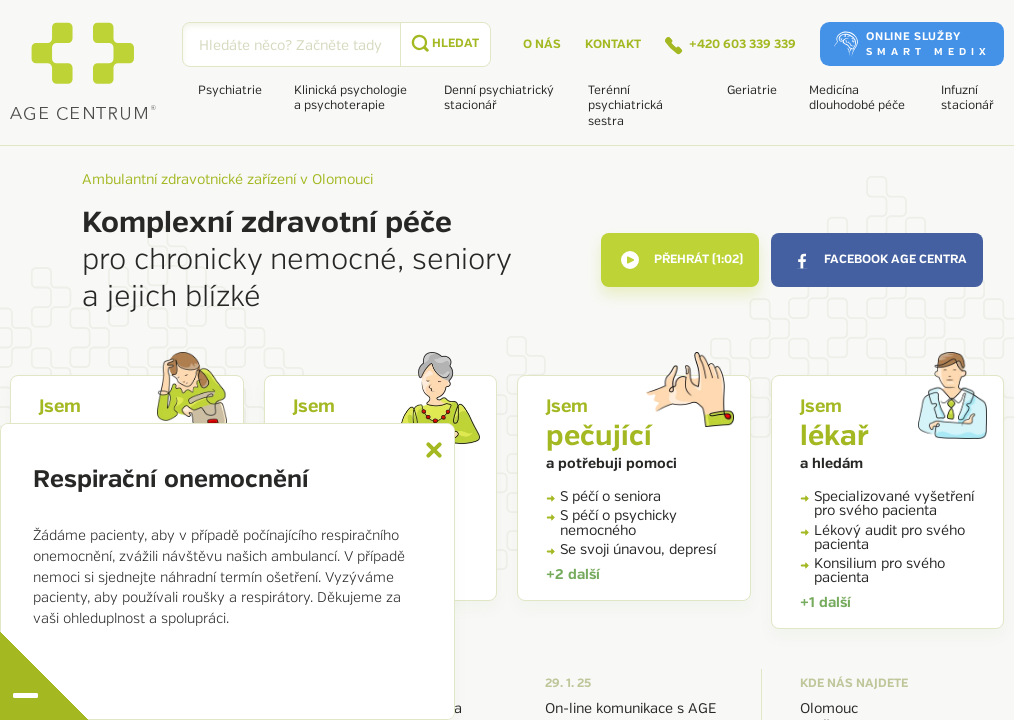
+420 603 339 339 (730, 46)
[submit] (445, 44)
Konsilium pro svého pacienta (872, 570)
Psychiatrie (230, 90)
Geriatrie (752, 90)
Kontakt (613, 44)
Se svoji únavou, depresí (631, 549)
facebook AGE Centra (879, 260)
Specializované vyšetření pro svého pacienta (887, 503)
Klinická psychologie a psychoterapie (350, 98)
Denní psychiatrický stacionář (499, 98)
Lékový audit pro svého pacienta (882, 537)
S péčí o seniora (603, 496)
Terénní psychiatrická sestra (625, 106)
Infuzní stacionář (967, 98)
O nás (542, 44)
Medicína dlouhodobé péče (857, 98)
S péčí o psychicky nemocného (611, 522)
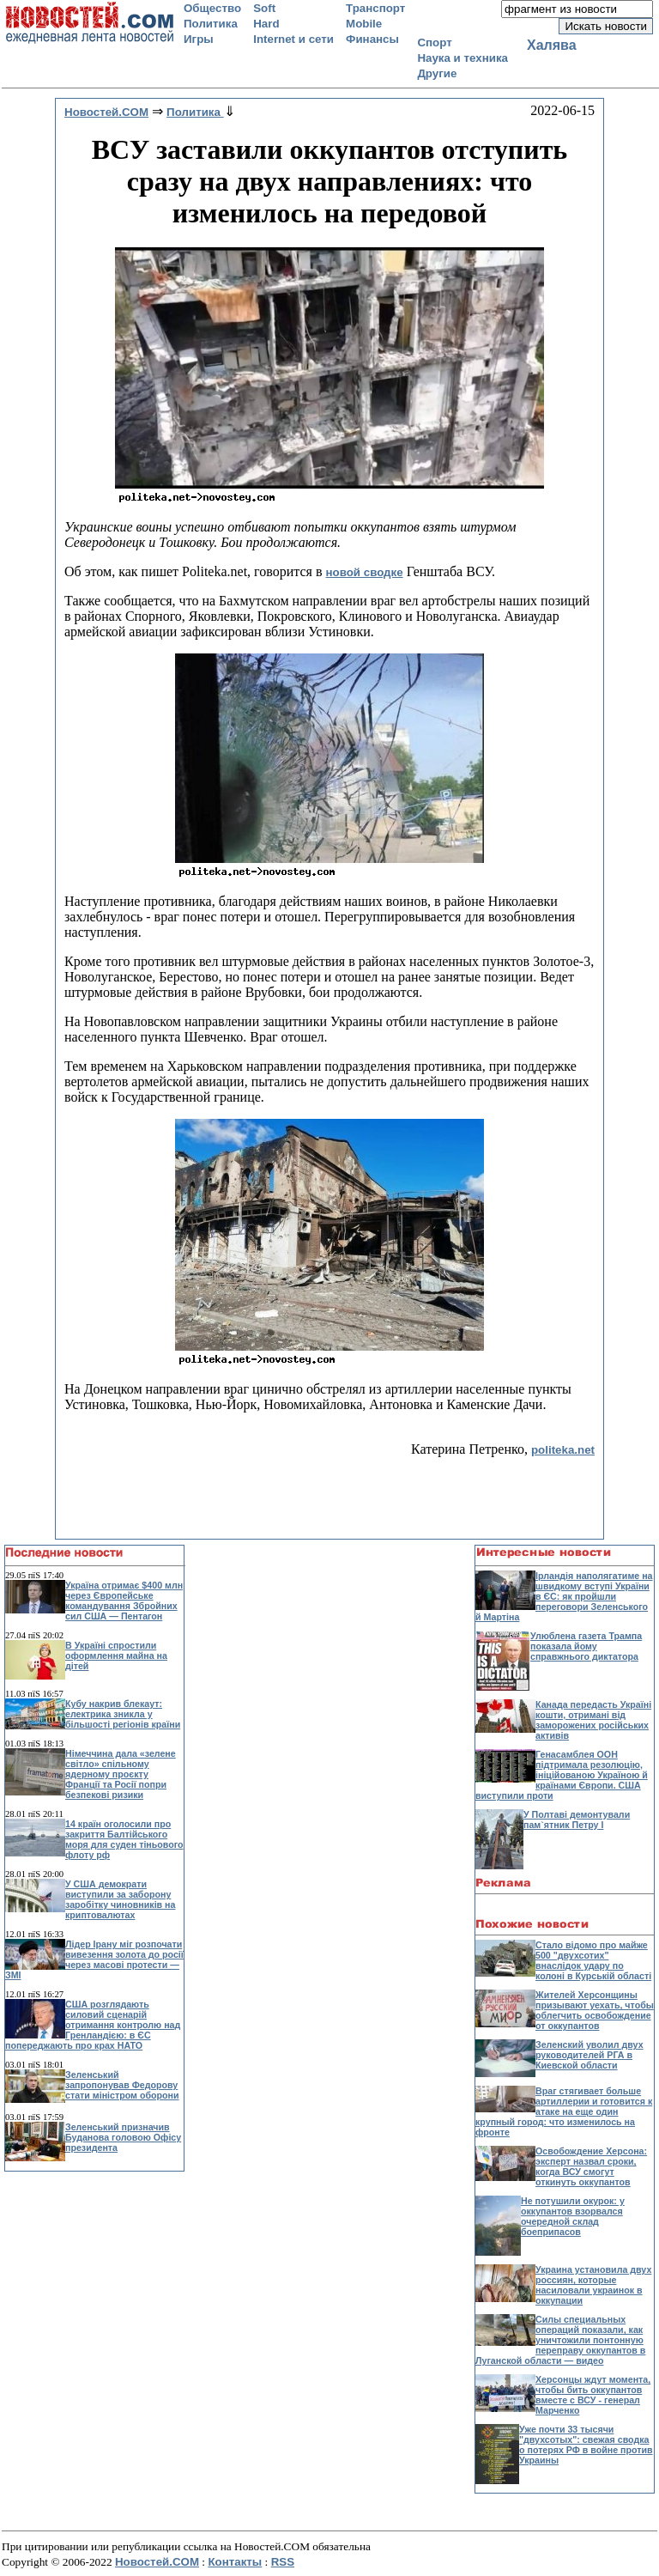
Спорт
· · · ·
→ **WORK TO COMPLETE**: Extract every row from the one containing "Medicína dlouhodobé péče (857, 98)" down to the last row, reproducing each exactly and leaving out the pictures.

→ **TASK RESPONSE**:
Medicína dlouhodobé péče (857, 98)
S péčí o psychicky nemocného (611, 522)
Спорт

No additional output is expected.